Fundamentals of Data-Intensive Application Design and Scalability
Chapter 1
Reliable, Scalable, and Maintainable Applications
"Data intensive" vs. "Computer intensive"
A data-intensive application is typically built from standard building blocks:
- Store data so that they, or another application, can find it again later (databases)
- Remember the result of an expensive operation, to speed up reads (caches)
- Allow users to search data by keyword or filter it in various ways (search indexes)
- Send a message to another process, to be handled asynchronously (stream processing)
- Periodically crunch a large amount of accumulated data (batch processing)
Reliability
A fault is usually defined as one component of the system deviating from its spec, whereas a failure is when the system as a whole stops providing the required service to the user.
Hardware faults (hard disk crashes, RAM errors, etc.) ...
Software faults (crashes, runaway process, slowdowns, cascading failures, etc.) Lots of small things can help: carefully thinking about assumptions and interactions in the system; thorough testing; process isolation; allowing processes to crash and restart; measuring, monitoring, and analyzing system behavior in production.
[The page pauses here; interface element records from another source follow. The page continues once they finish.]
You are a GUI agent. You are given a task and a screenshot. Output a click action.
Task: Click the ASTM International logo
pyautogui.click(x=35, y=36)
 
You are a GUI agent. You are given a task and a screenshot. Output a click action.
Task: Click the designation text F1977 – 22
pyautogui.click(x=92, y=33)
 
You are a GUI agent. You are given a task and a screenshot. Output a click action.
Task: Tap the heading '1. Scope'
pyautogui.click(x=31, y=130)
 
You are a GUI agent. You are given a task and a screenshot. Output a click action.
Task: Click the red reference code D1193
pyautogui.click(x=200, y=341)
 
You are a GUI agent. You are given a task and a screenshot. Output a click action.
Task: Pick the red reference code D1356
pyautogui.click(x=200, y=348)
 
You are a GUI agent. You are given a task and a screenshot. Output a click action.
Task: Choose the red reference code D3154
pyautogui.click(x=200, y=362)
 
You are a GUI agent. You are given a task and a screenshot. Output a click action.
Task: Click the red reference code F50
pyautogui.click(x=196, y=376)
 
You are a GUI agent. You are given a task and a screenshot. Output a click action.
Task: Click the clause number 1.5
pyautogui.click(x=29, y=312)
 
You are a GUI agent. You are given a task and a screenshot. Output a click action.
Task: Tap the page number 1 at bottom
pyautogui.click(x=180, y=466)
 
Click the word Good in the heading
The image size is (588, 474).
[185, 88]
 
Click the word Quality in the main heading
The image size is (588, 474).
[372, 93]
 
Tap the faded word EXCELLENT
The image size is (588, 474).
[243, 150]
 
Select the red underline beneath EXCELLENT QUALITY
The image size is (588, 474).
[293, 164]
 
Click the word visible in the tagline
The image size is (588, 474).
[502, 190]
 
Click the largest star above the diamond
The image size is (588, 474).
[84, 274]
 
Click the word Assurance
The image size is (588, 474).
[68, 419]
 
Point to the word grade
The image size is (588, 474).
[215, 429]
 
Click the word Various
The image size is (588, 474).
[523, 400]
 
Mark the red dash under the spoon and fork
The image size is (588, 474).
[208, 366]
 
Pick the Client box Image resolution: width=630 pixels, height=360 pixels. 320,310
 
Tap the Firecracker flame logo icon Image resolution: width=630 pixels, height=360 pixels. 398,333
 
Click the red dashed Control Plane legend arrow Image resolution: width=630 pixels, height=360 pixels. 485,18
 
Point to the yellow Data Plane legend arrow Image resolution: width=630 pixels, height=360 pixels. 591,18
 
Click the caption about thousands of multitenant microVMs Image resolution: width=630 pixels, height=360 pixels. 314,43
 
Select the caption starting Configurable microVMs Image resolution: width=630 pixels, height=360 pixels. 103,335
If a system is expected to provide some guarantee (for example, in a message queue, that the number of incoming messages equals the number of outgoing messages), it can constantly check itself while it is running and raise an alert if a discrepancy is found
Human errors (operator error, configuration error, etc.) - Design systems in a way that minimizes opportunities for error. - Decouple the places where people make the most mistakes from the places where they can cause failures. - Test thoroughly at all levels. - Allow quick and easy recovery - Set up detailed and clear monitoring
Scalability: the term we use to describe a system's ability to cope with increased load. Load can be described with a few numbers that are easy to measure:
Describing Load - Requests per second (RPS) - Reads vs. writes (read-write ratio) - Cache hit rate - Concurrent users
When you increase a load parameter and keep the system resources (CPU, memory, network bandwidth, etc.) unchanged, how is the performance of your system affected?
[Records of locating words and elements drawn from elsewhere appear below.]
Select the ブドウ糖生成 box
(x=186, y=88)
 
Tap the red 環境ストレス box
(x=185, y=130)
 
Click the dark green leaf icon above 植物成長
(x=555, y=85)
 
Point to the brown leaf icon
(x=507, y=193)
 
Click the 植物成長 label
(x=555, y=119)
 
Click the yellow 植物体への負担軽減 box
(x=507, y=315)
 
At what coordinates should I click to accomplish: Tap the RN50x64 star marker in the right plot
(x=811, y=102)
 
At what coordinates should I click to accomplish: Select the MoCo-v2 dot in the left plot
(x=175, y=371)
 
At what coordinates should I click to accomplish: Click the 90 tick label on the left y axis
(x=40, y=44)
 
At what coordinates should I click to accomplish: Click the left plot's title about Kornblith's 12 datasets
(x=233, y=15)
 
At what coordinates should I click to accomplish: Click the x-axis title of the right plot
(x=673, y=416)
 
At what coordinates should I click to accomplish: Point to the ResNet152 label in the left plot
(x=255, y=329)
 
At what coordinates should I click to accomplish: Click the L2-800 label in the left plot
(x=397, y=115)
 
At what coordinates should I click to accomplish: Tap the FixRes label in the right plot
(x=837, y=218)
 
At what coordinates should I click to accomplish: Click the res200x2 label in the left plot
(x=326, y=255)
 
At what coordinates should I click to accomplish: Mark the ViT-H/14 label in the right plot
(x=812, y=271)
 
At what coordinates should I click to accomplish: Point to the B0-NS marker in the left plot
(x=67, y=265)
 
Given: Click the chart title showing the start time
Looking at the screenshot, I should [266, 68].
When you increase a load parameter, how much do you need to increase the resources if you want to keep performance unchanged?
Latency and Response Time
Latency is the duration that a request is waiting to be handled-during which it is latent, awaiting service. Response time is the delay between a client sending a request and receiving a response.
When Measuring Load
Use percentiles. Look at the median (p50), the 95th percentile (p95), and the 99th percentile (p99).
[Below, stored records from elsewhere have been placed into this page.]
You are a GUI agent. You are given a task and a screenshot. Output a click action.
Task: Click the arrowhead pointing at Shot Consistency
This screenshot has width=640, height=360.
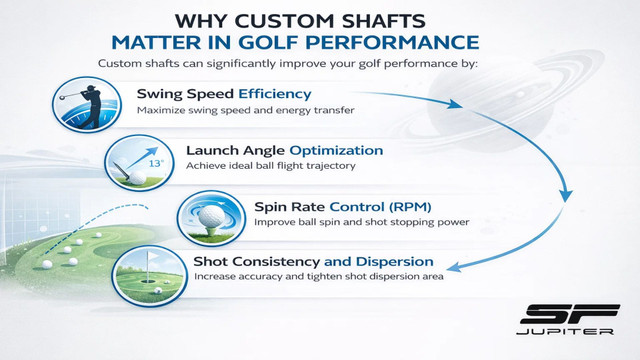coord(456,266)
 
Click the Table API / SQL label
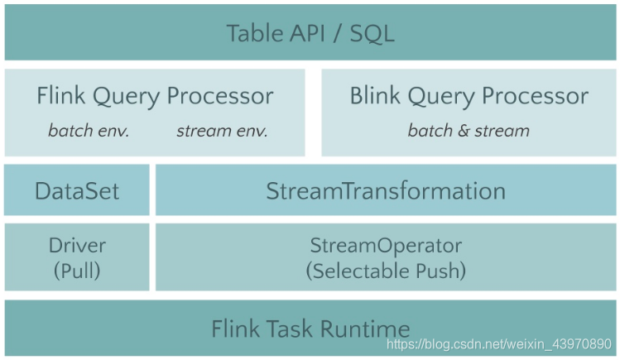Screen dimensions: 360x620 310,33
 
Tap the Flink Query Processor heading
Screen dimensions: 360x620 155,96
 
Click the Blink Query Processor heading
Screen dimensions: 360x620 469,96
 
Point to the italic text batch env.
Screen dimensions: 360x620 89,131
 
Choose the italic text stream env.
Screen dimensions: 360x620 222,131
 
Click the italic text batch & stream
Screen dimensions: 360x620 469,131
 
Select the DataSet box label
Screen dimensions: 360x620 77,191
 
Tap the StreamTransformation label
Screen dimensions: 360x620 386,191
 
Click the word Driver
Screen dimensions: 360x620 77,246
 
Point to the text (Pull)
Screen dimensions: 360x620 77,270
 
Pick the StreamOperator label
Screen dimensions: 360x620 386,246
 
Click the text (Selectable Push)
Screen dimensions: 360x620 386,270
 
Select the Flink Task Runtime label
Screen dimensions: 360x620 310,329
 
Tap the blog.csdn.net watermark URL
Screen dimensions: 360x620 502,343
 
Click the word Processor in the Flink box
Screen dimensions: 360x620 220,96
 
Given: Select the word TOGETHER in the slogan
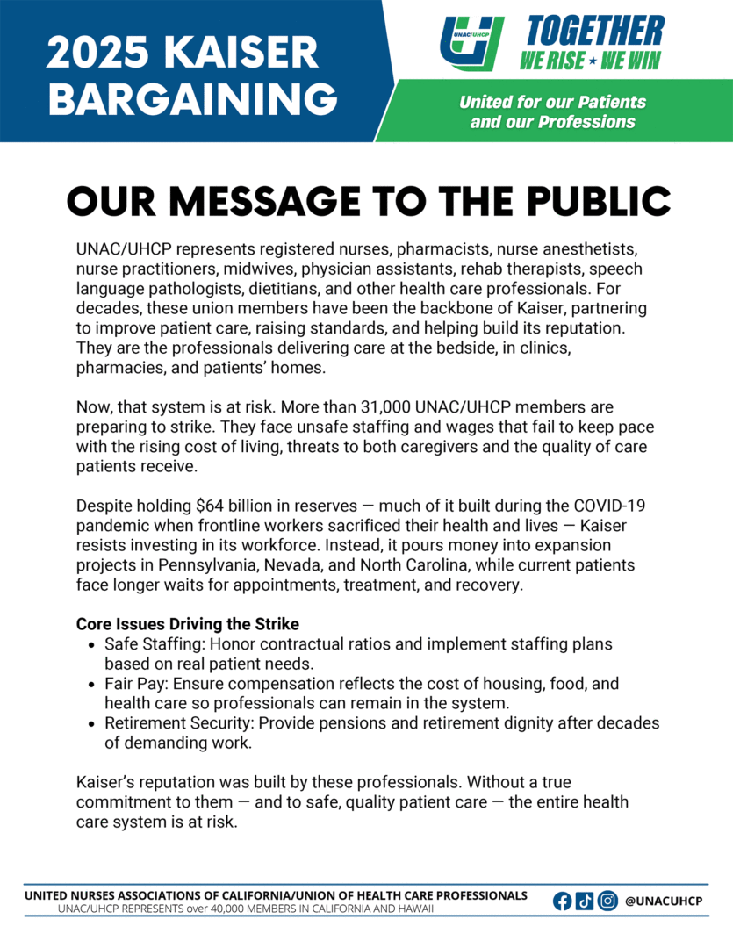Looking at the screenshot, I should point(595,32).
When making multiple backend calls to external services, take special care to measure the p99 of the overall request latency (not just the p99 of each individual service call). This prevents latency amplification that would potentially impact users.
Coping with Load
- Scaling up (vertical scaling): moving to a more powerful machine
- Scaling out (horizontal scaling): distributing the load across multiple smaller machines
- Elasticity: automatically add computing resources when they detect a load increase, and remove resources when the load decreases
There is no generic solution. Scale based on access patterns, not on data size.
Maintainability
Operability: make it easy for operations teams to keep the system running smoothly. Make common tasks easy, and preferably automatic. Good monitoring is also crucial.
Simplicity: make it easy for new engineers to understand the system, by removing as much complexity as possible from the system. Manage complexity with abstraction.
Evolvability: make it easy for engineers to make changes to the system in the future, adapting it for unanticipated use cases as requirements change. Good abstractions and modularity allow components to be replaced, and the overall system architecture to be modified, without complete reimplementation.